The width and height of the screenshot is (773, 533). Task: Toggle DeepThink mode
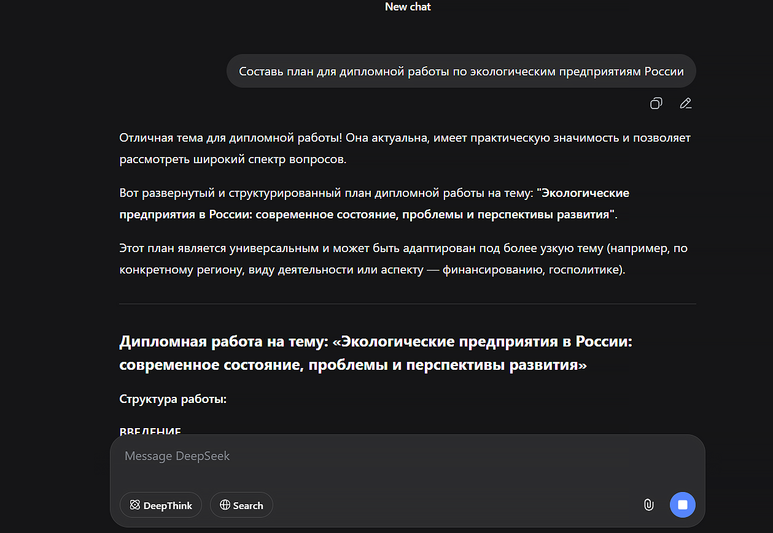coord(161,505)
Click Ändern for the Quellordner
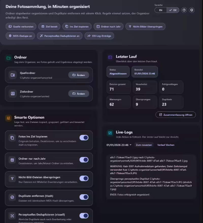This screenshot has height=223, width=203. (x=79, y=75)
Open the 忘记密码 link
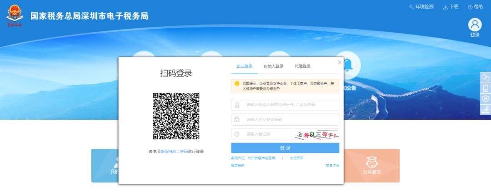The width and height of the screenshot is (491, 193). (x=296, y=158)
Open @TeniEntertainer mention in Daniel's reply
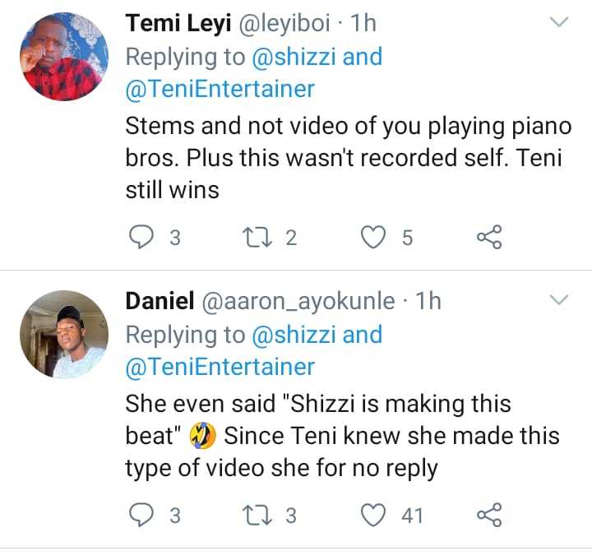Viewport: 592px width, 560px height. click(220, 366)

PROMPT | An exact reproduction of the data above is required, with every picture removed.

ANSWER BOX |
The width and height of the screenshot is (773, 533). Task: Toggle DeepThink mode
coord(161,505)
Click Ändern for the Quellordner
This screenshot has height=223, width=203. (x=79, y=75)
Open the 忘记密码 link
The width and height of the screenshot is (491, 193). (x=296, y=158)
Open @TeniEntertainer mention in Daniel's reply
Viewport: 592px width, 560px height. click(220, 366)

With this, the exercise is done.